The defendant contends that the entry of the plaintiff is too vague and indefinite to affect him with notice.
His Honor held that the entry of the plaintiff was not sufficient to give notice, and the plaintiff excepted.
There was a verdict and judgment for the defendant, and the plaintiff appealed. It is not necessary to decide whether any evidence of notice, outside of a survey, is admissible to aid a vague and indefinite entry, as his Honor heard the evidence tending to prove notice, and the jury has found under proper instructions there was no notice.
The entry of the plaintiff is in all material respects like the one considered in Call v.

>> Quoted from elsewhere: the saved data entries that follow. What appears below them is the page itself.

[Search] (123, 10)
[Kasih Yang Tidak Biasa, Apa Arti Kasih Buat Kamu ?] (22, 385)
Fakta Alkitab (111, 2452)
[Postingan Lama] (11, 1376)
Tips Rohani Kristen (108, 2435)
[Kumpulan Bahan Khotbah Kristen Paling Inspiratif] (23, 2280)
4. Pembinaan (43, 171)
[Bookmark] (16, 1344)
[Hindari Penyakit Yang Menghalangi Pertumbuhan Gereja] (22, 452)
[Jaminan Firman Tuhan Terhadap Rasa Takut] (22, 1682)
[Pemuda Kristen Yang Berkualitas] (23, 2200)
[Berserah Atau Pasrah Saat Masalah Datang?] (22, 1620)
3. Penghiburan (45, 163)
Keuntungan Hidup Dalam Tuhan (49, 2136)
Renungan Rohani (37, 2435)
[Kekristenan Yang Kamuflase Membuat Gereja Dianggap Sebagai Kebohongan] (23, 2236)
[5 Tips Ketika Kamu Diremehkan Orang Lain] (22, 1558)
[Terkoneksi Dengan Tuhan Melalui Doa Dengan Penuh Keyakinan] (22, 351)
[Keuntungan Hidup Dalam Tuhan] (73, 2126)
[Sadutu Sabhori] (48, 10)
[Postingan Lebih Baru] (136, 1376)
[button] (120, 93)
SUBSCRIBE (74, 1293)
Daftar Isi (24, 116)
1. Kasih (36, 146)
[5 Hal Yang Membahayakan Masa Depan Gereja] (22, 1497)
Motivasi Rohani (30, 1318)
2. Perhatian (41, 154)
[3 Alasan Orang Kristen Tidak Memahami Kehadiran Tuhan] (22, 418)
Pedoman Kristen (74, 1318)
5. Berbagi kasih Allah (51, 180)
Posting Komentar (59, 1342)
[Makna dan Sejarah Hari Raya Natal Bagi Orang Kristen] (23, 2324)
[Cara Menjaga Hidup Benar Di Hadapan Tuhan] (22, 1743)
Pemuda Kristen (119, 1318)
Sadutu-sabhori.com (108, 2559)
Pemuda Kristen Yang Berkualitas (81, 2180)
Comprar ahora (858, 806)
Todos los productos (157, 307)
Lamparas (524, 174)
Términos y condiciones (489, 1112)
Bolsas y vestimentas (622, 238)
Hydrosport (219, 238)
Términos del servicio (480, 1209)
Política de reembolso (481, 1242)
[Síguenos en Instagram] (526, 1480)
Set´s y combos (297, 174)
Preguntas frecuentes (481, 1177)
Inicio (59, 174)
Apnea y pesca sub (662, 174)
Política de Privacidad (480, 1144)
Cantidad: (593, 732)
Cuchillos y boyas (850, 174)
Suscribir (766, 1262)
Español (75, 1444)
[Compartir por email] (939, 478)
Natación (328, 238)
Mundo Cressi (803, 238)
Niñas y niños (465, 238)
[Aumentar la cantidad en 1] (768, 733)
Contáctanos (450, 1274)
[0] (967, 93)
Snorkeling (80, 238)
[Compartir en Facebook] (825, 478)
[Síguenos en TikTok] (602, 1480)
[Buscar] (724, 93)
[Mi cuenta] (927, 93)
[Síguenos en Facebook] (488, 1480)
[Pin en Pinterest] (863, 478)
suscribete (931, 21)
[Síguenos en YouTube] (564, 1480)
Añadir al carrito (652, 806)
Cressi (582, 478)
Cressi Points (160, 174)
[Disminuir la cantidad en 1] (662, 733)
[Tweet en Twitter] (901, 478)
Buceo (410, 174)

Robinett, 147 N.C. 616, which was held too vague to affect a senior grantee with notice, and that case is decisive of this. *Page 587
In the present case the entry is "E. Wallace enters 100 acres of land in said county in Boomer Township, on the waters of White's Creek, adjoining the lands of Robert Barlow and others, beginning on a stake in Robert Barlow's line on Berry's Mountain and running various courses for complements," and in the Call-Robinett case, "640 acres of land in said county, lying on the waters of Stony Fork, in Elk Township, adjoining the lands of S. G. Anderson and others, beginning on a stake in S. G. Anderson's line and running various courses for complements"; and of the latter entry the Court said:
"The defendant says, conceding that the legal title passed to plaintiff by entry, survey, and grant, he is entitled to have him declared a trustee for his benefit. It is well settled that when an entry is made, and subsequent thereto another person lays an entry and takes a grant, he acquires the title, and the grantee will be declared a trustee for the first enterer; the reason of this being that the first entry (679) [(678)] entitled the enterer to a prior right or equity to call for legal title upon complying with the statute, and the second enterer took subject to this claim or equity, the entry being notice thereof. The defendant is confronted with two difficulties in this aspect of the case: First, his entry is subsequent to that under which plaintiff claims. Second, his entry is too vague and indefinite to give any notice. It is always held that to entitle the first to have the grantee declared a trustee, his entry must be sufficiently definite to put the second enterer upon notice. In Johnson v.Shelton, 39 N.C. 85 Ruffin, C. J., says that if the first entry is too vague to put the second enterer upon notice, equity will not aid him. This is a different question from that which we first discussed. There the survey makes the vague entry certain, and the State accepts it and issues the grant. Here the question of notice of the first entry controls the rights of the parties. If the first enterer makes his entry certain by survey before the second entry, it is sufficient. So, in Munroe v.McCormick, 41 N.C. 85, Pearson, J., says: `When one makes an entry so vague as not to identify the land, such entry does not amount to notice and does not give any priority of right as against another individual who makes an entry, has it surveyed, and takes out a grant.' Tested by the decided cases cited in Grayson v. English and Fisher v. Owens, supra, we think defendant's entry too vague to afford notice. It is a `floating entry,' without any definite beginning. `A stake in S. G. Anderson's line' is about as vague as it is possible to make it. It calls for no single point from which a survey could be made, and gives no other indicia for that purpose."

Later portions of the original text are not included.